What lines in the entries below contain the word "pixels"? Copy all of them.

**Data listing:**

- - - - -

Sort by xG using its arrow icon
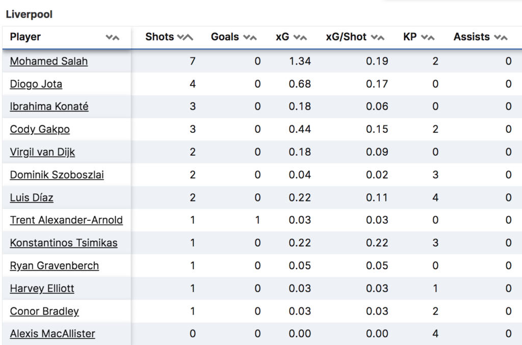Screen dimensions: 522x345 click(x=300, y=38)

- - - - -

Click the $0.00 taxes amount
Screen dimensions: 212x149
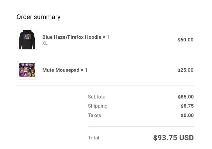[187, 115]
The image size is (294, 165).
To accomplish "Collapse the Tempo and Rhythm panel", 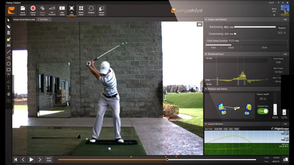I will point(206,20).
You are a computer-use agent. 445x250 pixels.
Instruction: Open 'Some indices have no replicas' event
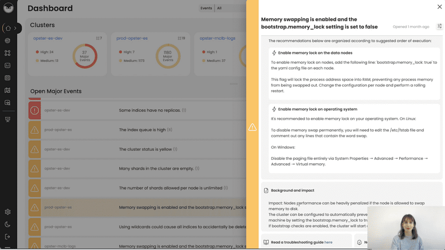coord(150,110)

- - - - -

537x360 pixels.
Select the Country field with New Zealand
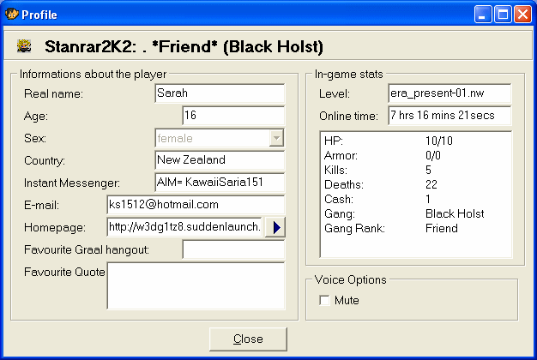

- - - - -

**Response area:**
You are a computer-use agent. 445x250 pixels.
537x360 pixels.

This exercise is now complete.